Passage provided.
--*--

The images have been blurred. Sometimes he’s dragged his brush over wet paint in horizontal or vertical repetition, creating woozy visions that read as quick scans across the scene. (“Cell” and “Funeral” have the wobbly look of stills from a movie made with a hand-held camera.) Elsewhere, Richter has carefully fuzzed the contours of objects, which yields an almost aqueous haze. Either way, the sharpness goes out of focus, the scene seems submerged. Made visually unclear, and with no clues as to the actual identities of the people, their evidential use evaporates.

Richter’s technique also yields a luxurious sensuality. The creamy, painterly surfaces, with their exquisitely handled, seemingly infinite array of tonal grays, effortlessly seduce. Pulled up close to the surface, either to examine a tiny painting of a dead woman’s sinuous profile or to peruse the dappled points of glowing light in a large canvas that shows a funeral march, it’s easy to lose yourself in a concupiscent swoon of aesthetic revery. Tendrils of pleasure and death smoothly, gracefully, horribly intertwine.

--*--

Questions.
A: Copy word for word the part of the passage on Richter's paintings that opens with the words containing "The images have" and closes with "evidential use evaporates.".
B: Recast the part of the rows that opens with the line containing "At what (x,y)" and runs through the end of the rows as a JSON list of strings, one per line, skipping blank lines. Leave the pictures out.

Data provided.

--*--

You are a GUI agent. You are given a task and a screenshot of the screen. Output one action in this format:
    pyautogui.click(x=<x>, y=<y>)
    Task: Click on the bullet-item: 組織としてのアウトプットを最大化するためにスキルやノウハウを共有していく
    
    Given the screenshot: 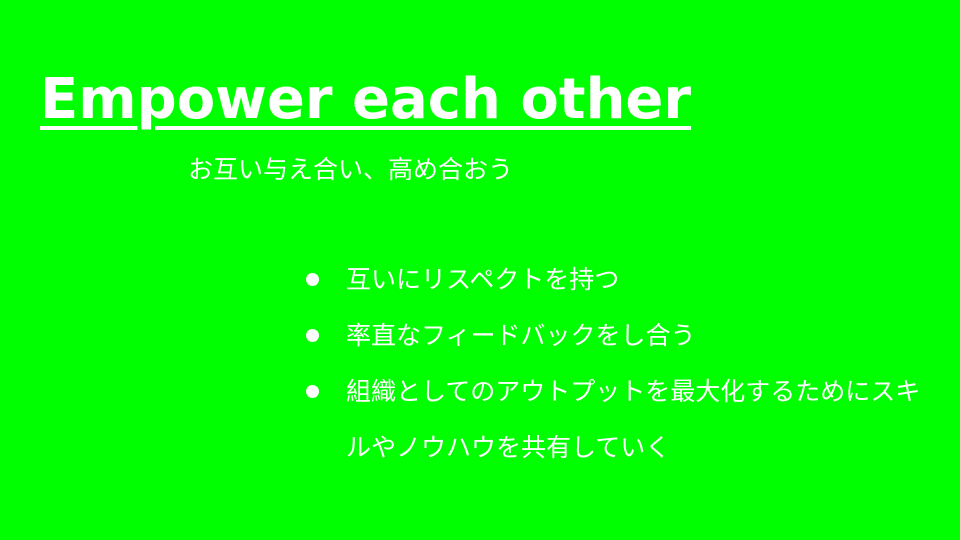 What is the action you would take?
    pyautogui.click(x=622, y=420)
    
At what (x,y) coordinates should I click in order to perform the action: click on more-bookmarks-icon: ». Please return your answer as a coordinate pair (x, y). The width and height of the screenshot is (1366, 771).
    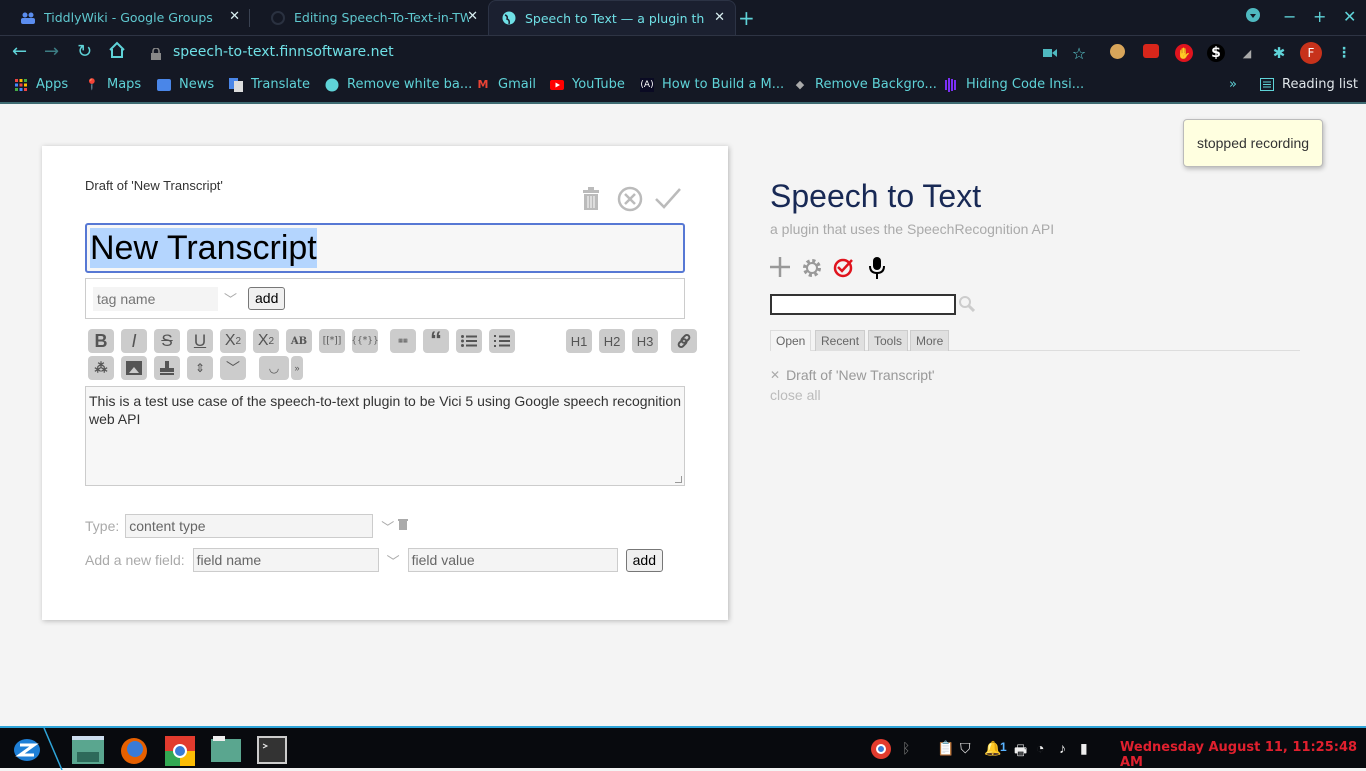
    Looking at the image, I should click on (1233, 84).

--*--

Task-by-task results.
A:
The images have been blurred. Sometimes he’s dragged his brush over wet paint in horizontal or vertical repetition, creating woozy visions that read as quick scans across the scene. (“Cell” and “Funeral” have the wobbly look of stills from a movie made with a hand-held camera.) Elsewhere, Richter has carefully fuzzed the contours of objects, which yields an almost aqueous haze. Either way, the sharpness goes out of focus, the scene seems submerged. Made visually unclear, and with no clues as to the actual identities of the people, their evidential use evaporates.

B:
[
  "At what (x,y) coordinates should I click in order to perform the action: click on more-bookmarks-icon: ». Please return your answer as a coordinate pair (x, y). The width and height of the screenshot is (1366, 771).",
  "    Looking at the image, I should click on (1233, 84)."
]